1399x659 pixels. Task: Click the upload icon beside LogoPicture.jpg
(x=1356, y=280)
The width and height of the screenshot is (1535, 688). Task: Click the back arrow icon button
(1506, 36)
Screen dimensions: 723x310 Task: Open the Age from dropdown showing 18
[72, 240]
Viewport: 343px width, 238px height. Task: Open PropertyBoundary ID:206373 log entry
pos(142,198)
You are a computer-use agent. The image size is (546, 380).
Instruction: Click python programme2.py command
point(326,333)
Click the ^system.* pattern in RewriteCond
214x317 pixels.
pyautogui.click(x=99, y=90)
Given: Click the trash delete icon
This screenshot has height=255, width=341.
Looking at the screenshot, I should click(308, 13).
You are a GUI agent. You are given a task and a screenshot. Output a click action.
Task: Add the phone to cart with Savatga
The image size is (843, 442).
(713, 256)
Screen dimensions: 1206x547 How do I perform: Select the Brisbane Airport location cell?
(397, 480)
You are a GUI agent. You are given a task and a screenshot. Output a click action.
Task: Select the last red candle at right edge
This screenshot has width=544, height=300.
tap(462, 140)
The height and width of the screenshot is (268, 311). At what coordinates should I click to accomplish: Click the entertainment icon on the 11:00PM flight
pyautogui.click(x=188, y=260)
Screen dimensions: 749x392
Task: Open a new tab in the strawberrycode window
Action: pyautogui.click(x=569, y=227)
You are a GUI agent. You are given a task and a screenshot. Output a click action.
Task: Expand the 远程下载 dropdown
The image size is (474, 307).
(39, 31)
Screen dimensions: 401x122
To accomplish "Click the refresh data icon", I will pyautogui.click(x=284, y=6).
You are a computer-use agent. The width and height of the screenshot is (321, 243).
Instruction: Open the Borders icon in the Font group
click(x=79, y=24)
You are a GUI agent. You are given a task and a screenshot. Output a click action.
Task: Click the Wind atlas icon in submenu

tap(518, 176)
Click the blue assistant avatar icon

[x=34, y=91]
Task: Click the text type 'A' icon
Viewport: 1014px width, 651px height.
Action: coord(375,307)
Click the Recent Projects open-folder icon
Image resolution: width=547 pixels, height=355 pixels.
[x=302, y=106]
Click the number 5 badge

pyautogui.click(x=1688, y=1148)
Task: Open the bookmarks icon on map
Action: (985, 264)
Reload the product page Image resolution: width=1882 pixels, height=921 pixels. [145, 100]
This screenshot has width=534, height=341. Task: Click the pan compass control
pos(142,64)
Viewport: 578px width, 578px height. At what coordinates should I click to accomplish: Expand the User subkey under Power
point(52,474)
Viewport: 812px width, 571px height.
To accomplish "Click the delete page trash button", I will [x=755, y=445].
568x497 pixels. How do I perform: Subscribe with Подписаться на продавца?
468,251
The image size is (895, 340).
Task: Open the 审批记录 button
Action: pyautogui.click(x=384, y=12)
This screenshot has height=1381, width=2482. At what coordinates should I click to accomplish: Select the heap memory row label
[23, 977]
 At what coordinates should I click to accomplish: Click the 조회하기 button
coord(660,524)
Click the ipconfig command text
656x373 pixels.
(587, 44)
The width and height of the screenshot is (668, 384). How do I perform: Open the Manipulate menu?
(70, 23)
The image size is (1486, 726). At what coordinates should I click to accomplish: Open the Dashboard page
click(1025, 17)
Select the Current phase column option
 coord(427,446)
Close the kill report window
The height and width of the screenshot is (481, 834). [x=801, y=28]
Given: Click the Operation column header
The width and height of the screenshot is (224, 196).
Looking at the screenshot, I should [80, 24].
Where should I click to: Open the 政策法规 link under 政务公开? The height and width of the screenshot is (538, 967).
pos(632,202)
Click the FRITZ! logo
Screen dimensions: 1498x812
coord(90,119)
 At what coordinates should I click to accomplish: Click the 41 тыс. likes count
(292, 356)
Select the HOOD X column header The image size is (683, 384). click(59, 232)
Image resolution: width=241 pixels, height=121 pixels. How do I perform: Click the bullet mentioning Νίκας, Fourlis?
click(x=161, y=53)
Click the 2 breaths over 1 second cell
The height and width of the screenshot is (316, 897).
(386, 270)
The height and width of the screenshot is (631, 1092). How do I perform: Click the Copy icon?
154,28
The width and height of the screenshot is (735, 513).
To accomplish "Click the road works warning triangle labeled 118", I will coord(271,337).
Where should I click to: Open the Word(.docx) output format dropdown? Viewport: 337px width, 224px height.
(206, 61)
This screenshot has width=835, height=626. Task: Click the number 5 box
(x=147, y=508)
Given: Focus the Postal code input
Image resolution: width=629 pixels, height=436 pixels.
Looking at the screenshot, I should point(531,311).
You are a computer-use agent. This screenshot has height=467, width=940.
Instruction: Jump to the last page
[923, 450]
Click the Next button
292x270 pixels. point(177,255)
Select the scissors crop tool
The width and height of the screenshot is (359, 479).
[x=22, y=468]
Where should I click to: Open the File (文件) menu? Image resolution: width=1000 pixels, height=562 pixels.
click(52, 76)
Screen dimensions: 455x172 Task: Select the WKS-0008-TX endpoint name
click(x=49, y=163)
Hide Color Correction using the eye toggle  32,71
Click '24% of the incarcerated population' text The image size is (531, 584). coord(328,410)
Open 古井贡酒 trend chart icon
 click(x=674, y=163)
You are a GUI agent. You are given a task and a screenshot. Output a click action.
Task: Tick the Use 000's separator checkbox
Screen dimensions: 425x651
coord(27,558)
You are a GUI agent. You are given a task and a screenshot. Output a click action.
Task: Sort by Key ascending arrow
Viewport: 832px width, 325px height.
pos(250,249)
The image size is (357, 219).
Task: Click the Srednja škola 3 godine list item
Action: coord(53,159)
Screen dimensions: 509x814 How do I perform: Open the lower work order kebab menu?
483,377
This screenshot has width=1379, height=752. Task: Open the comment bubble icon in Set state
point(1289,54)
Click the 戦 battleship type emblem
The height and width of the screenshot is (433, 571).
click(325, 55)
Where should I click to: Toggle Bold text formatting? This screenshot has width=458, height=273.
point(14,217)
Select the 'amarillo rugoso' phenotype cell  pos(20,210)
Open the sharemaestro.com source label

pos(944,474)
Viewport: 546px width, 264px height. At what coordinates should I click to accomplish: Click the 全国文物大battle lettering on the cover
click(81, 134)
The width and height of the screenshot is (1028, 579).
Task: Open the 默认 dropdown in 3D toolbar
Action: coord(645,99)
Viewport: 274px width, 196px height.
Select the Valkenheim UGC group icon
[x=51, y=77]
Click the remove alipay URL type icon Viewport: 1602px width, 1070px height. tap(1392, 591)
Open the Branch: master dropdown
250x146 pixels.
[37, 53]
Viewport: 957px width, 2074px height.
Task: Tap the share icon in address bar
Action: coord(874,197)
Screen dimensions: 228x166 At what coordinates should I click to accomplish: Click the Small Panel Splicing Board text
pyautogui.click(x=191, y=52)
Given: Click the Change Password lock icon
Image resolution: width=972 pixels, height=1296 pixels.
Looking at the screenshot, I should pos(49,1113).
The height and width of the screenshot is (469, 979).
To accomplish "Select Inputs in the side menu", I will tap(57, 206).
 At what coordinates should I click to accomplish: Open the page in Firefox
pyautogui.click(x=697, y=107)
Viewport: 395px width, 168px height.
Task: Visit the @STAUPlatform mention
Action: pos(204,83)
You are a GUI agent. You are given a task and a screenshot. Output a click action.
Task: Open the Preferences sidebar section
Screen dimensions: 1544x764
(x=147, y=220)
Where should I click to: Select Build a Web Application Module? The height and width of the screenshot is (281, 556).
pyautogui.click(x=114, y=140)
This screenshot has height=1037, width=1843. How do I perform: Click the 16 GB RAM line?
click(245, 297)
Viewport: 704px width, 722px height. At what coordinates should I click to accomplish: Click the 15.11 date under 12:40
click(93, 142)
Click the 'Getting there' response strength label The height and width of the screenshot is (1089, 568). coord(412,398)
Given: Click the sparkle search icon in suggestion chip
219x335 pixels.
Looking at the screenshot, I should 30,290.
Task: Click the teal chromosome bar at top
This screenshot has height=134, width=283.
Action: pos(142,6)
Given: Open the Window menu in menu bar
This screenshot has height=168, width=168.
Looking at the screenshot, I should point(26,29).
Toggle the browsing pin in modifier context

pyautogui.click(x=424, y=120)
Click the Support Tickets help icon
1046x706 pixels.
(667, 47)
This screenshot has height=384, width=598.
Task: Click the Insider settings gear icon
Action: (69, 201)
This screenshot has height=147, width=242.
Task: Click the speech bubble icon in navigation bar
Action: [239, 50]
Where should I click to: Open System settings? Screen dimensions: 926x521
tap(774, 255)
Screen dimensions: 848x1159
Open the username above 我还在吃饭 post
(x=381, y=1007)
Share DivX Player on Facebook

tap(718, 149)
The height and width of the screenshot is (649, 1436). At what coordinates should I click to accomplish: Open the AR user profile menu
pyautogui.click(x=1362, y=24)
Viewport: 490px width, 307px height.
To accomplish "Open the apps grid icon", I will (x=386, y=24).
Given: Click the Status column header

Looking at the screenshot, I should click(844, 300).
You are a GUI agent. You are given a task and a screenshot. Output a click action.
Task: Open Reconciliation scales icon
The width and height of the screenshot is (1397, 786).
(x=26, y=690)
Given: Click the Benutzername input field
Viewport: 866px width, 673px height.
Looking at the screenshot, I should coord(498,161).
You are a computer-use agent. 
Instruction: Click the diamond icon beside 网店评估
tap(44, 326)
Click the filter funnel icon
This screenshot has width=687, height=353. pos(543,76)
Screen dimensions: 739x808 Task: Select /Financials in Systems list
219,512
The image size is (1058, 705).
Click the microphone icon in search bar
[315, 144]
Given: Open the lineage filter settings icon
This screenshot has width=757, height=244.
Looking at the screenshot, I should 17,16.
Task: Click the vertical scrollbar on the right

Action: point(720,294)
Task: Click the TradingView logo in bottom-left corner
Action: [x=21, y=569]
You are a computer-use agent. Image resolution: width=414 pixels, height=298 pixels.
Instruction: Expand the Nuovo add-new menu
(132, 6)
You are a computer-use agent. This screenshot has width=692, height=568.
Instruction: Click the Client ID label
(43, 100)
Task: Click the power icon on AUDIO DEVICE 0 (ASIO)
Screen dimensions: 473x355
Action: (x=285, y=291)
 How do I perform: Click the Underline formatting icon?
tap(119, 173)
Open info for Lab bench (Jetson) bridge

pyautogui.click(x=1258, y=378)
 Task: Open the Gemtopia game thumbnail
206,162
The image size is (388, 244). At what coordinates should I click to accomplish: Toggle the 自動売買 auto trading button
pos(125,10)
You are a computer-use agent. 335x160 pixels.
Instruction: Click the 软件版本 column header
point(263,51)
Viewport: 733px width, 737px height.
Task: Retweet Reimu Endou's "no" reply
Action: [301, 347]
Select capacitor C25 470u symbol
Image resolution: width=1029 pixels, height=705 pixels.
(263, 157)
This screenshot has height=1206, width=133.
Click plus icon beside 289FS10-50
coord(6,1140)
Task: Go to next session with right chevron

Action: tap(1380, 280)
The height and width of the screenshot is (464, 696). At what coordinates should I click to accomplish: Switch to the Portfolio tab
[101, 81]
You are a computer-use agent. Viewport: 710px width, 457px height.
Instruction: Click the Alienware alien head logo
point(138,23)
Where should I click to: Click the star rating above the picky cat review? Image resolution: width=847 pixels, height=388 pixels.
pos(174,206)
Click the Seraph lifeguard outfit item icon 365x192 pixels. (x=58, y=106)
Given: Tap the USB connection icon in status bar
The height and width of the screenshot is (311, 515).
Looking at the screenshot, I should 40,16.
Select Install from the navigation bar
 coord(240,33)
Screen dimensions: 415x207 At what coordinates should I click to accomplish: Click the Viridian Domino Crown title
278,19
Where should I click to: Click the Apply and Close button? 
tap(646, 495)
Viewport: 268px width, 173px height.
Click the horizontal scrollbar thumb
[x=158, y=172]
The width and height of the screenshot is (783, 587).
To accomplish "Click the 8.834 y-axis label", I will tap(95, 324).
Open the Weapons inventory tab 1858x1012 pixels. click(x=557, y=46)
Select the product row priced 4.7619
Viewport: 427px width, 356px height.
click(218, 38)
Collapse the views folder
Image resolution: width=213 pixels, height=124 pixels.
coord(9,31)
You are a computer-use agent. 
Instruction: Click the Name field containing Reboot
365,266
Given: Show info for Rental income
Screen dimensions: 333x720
::::::
Extract every line above that contains the word "computer".

You are a computer-use agent. The image size is (546, 380).
You are a computer-use agent. The width and height of the screenshot is (321, 243).
You are a computer-use agent. This screenshot has height=467, width=940.
You are a computer-use agent. 
You are a computer-use agent. Image resolution: width=414 pixels, height=298 pixels.
You are a computer-use agent. This screenshot has width=692, height=568.
You are a computer-use agent. 335x160 pixels.
You are a computer-use agent. Viewport: 710px width, 457px height.
You are a computer-use agent. 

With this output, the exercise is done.